Bug 545002 (CVE-2009-3295)

Summary: CVE-2009-3295 krb5: KDC denial of service in cross-realm referral processing (MITKRB5-SA-2009-003)
Product: [Other] Security Response Reporter: Jan Lieskovsky <jlieskov>
Component: vulnerabilityAssignee: Red Hat Product Security <security-response-team>
Status: CLOSED ERRATA QA Contact:
Severity: medium Docs Contact:
Priority: medium    
Version: unspecifiedCC: kreilly, mjc, nalin, security-response-team, vdanen
Target Milestone: ---Keywords: Security
Target Release: ---   
Hardware: All   
OS: Linux   
URL: http://web.mit.edu/kerberos/advisories/MITKRB5-SA-2009-003.txt
Whiteboard:
Fixed In Version: Doc Type: Bug Fix
Doc Text:
Story Points: ---
Clone Of: Environment:
Last Closed: 2010-01-11 12:46:24 UTC Type: ---
Regression: --- Mount Type: ---
Documentation: --- CRM:
Verified Versions: Category: ---
oVirt Team: --- RHEL 7.3 requirements from Atomic Host:
Cloudforms Team: --- Target Upstream Version:
Embargoed:
Bug Depends On: 553031    
Bug Blocks:    

Description Jan Lieskovsky 2009-12-07 09:57:22 UTC
A null pointer dereference can occur in an error condition in the KDC
cross-realm referral processing code in MIT krb5-1.7.  This can cause
the KDC to crash.

An unauthenticated remote attacker could cause the KDC to crash due to
a null pointer dereference.  Legitimate requests can also cause this
crash to occur.

Upstream advisory (not available yet):
--------------------------------------
http://web.mit.edu/kerberos/advisories/MITKRB5-SA-2009-003.txt

Upstream patch (not available yet):
-----------------------------------
http://web.mit.edu/kerberos/advisories/2009-003-patch.txt

Credit:
-------
Issue independently discovered by Radoslav Bodo, Jakob Haufe,
and Jorgen Wahlsten.

Comment 8 Vincent Danen 2009-12-10 17:07:14 UTC
Ok, great.  Thanks for the clarification.
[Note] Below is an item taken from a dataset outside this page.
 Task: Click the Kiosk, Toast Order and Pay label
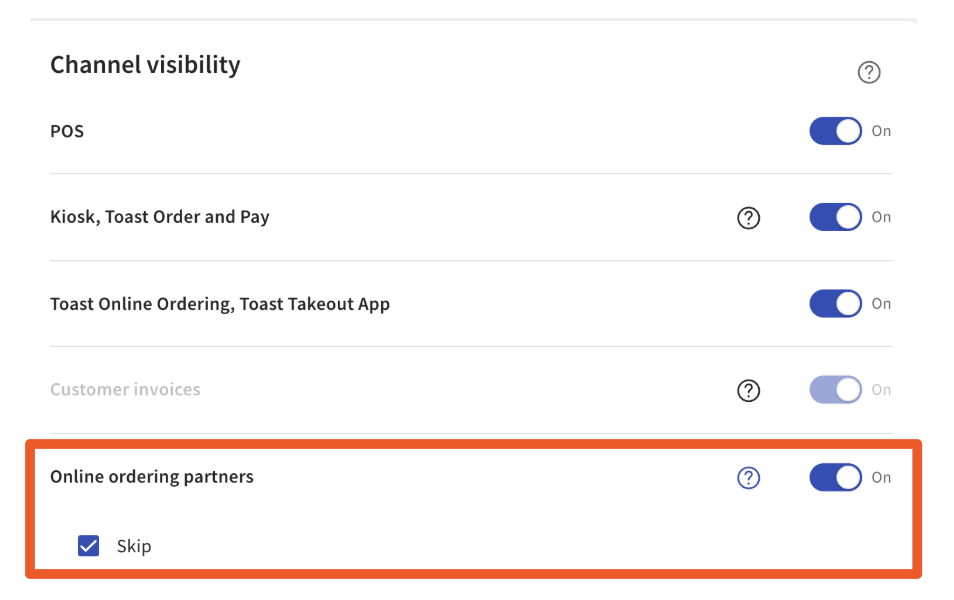coord(160,217)
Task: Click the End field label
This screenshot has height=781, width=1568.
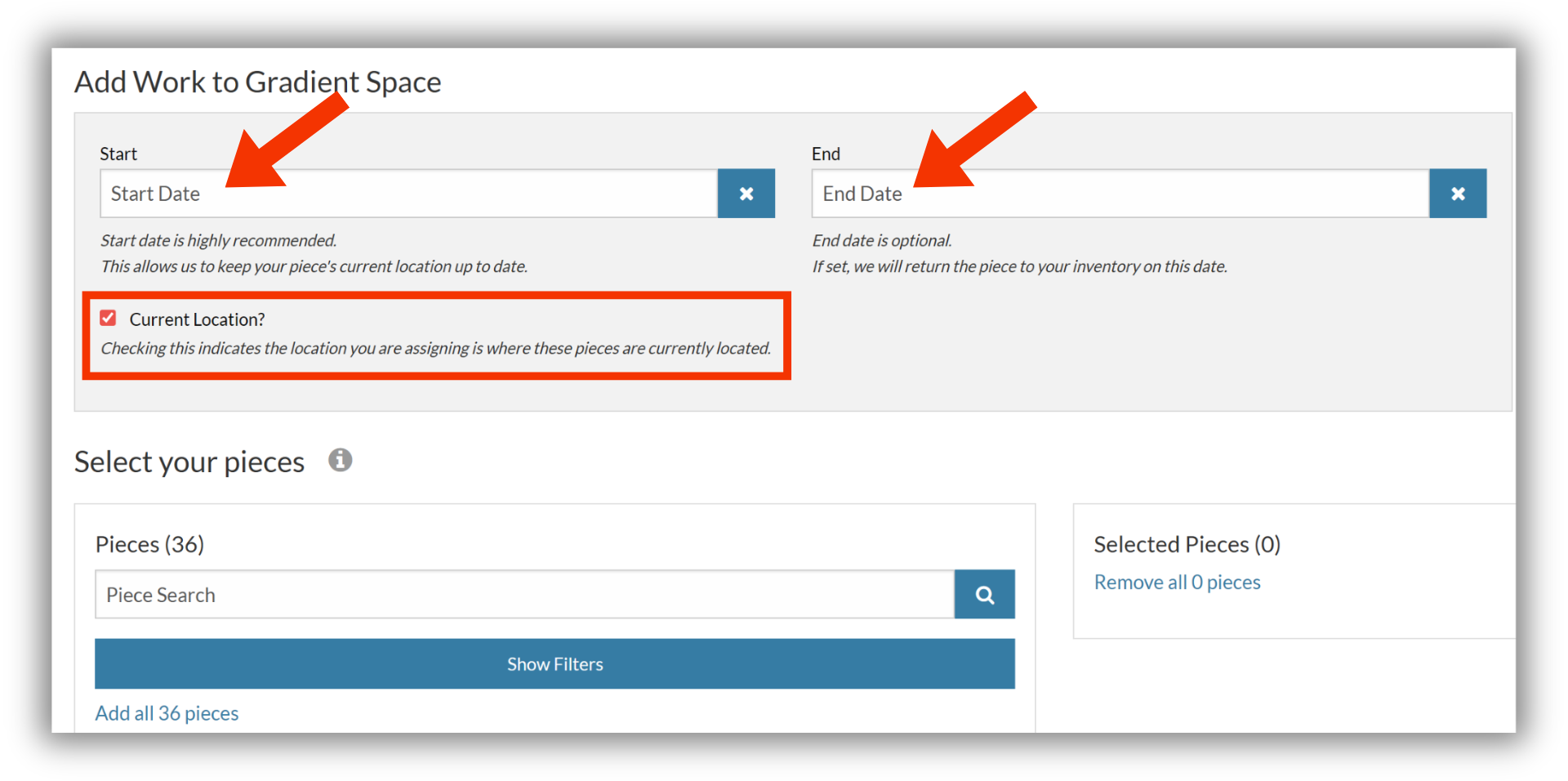Action: point(826,154)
As an aside, is there a reason why we disagree with the upstream advisory claiming the CVSSv2 is AV:N/AC:L/Au:N/C:N/I:N/A:C (we're claiming A:P)?  If the KDC crashes, and we have no mechanism in place to restart it automatically, we should probably use A:C as well.

Comment 9 Vincent Danen 2009-12-10 17:18:04 UTC
As per upstream, only Kerberos 1.7 contains the vulnerable functions so this does not affect any version of Red Hat Enterprise Linux.  This does affect Fedora 12 and rawhide.

Comment 10 Mark J. Cox 2009-12-11 08:50:59 UTC
For #8; we use the CVSSv2 guidelines where Complete is defined in terms of the impact to the "system".   So in order for an issue to be marked A:C it would have to break the availability of the complete OS, not just your krb5 service.  This makes sense, as obviously a complete system crash is a worse impact than just one of your services crashing.

Oracle created their own "Partial+" for this very case, see http://www.oracle.com/technology/deploy/security/cpu/cvssscoringsystem.htm

[Note that if you have C:C/I:C (due to being a code execution as root issue) then this implies A:C as root commands could easily cause a complete system DoS]

Comment 12 Tomas Hoger 2009-12-24 12:01:31 UTC
Upstream reported this issue was also reported publicly:
  http://mailman.mit.edu/pipermail/krbdev/2009-December/008419.html

Upstream advisory should be released on 20091228.

Comment 13 Tomas Hoger 2009-12-29 15:01:44 UTC
Public now via:
  http://web.mit.edu/Kerberos/advisories/MITKRB5-SA-2009-003.txt

Comment 15 Fedora Update System 2010-01-05 22:53:06 UTC
krb5-1.7-15.fc12 has been pushed to the Fedora 12 stable repository.  If problems still persist, please make note of it in this bug report.